For a moment they just sat and drank beer.
“You say you’ve been looking for him?” said Chinnie. “Why?”
“He killed my fiancé,” Jacky said evenly.
“And what’ll you do if you find him?”
“Kill him.”
“What if he’s in my old body?”
“I’ll still kill him,” said Jacky.
“Face it, man, you won’t get the body back.”
“I’m… not resigned to that. What if I find him, and tell you where he is—will you, in return, help me get him to … switchback?”
“I can’t imagine the circumstances.”
“Never mind imagining them. Will you?”
Jacky sighed. “If you can find him, and set it up—sure, if I can be certain of killing him afterward.”
“Very well.” Chinnie reached across the table and they shook hands. “What’s your name?”
“Jacky Snapp, at one-twelve Pye Street, near Westminster Cathedral. What name are you using?”
“Humphrey Bogart. It came to me in a dream I had, the first night I was in this body.”
Jacky shrugged. “It might be a name that meant something to Doyle.”
“Who cares? Anyway, you can reach me at Malk’s Bakery, St. Martin’s Lane. And if you find him, will you let me know?”
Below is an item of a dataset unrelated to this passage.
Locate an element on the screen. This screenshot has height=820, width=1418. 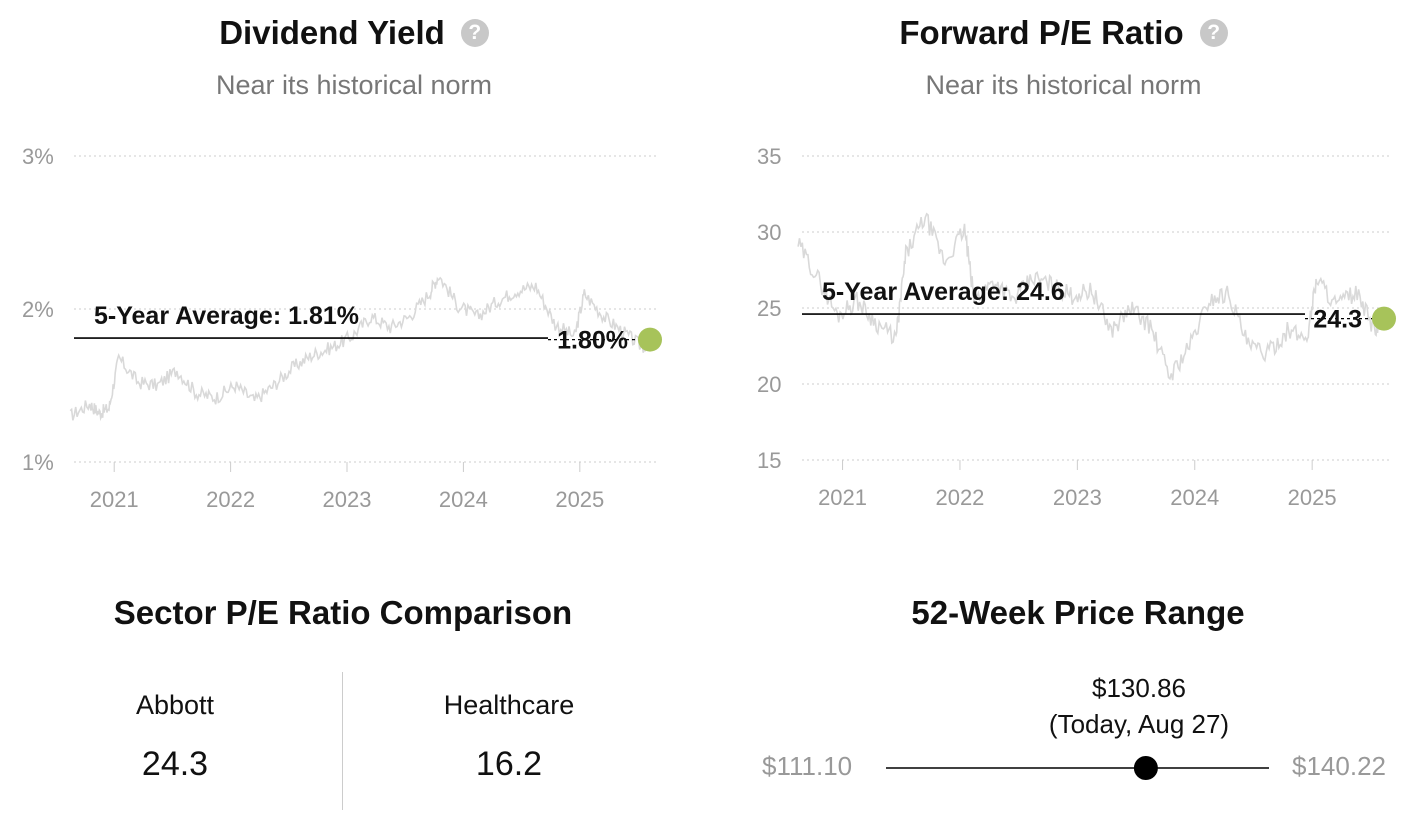
price-range-current-label: $130.86 (Today, Aug 27) is located at coordinates (1139, 706).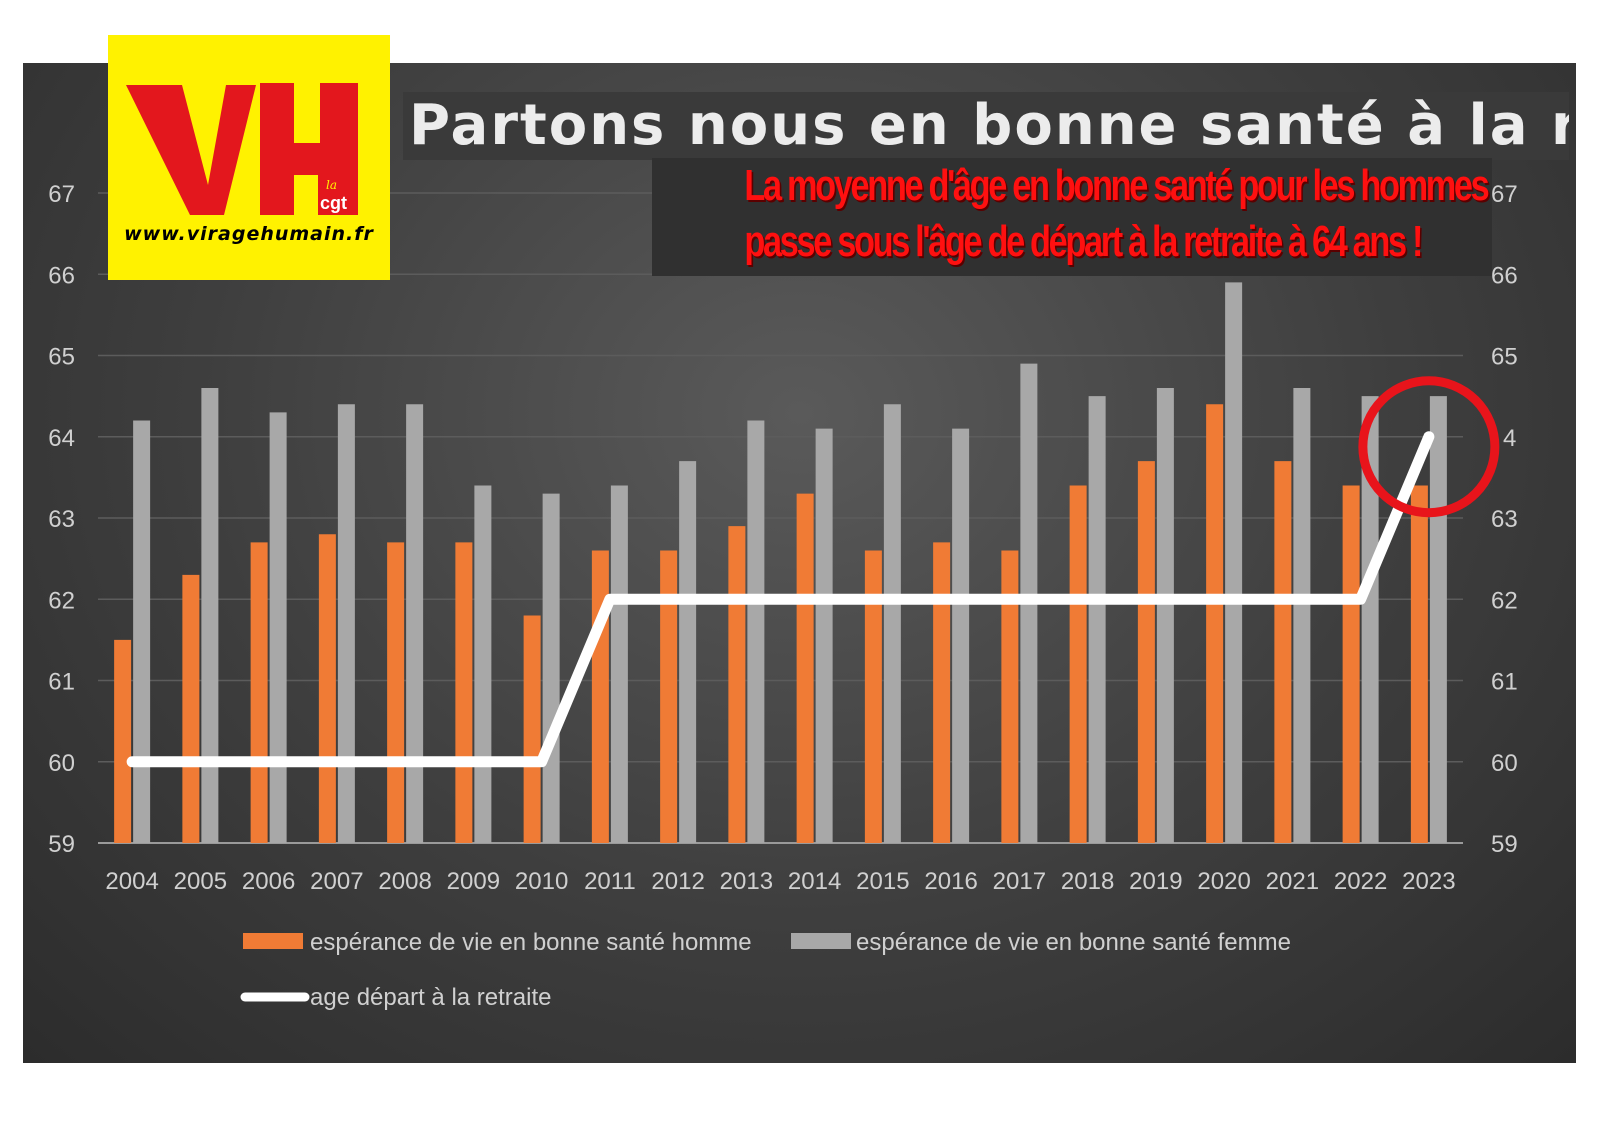 This screenshot has width=1600, height=1131. I want to click on x-tick-label: 2012, so click(678, 882).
Jacky hesitated. Why should she take on a partner? Of course a strong companion could be useful, and Joe would certainly be in another body by now, so Chinnie’s concern for his ex-body’s welfare wouldn’t be a hindrance… and certainly nobody had a better claim to share in her revenge. “All right,” she said finally. “I’ll take a partner.”
“Good lad!” They shook hands again, then Chinnie glanced at the clock. “I’d better be moving on,” he said, getting to his feet and throwing some change on the table. “The yeast is working, and time and dough wait for no man.”
Jacky drained her beer and got up too.
They walked together out of the pub, though the landlord tapped Chinnie on the shoulder and, when he paused, said, “You’re right about what Jackson’s moustache looks like. If I you can’t get him to shave it off, I advise you to give him an exploding cigar.”
The laughter of the patrons followed them out into the street.
* * *
On Christmas Eve the taproom at the Guinea and Bun in Crutchedfriars was already fairly crowded by three-thirty in the afternoon. Aromatically steaming cups of hot punch were being handed, free, to each patron after he’d beaten the snow from his hat, hung his cloak or coat on one of the hooks along the south wall and hurried, shivering, over to the bar.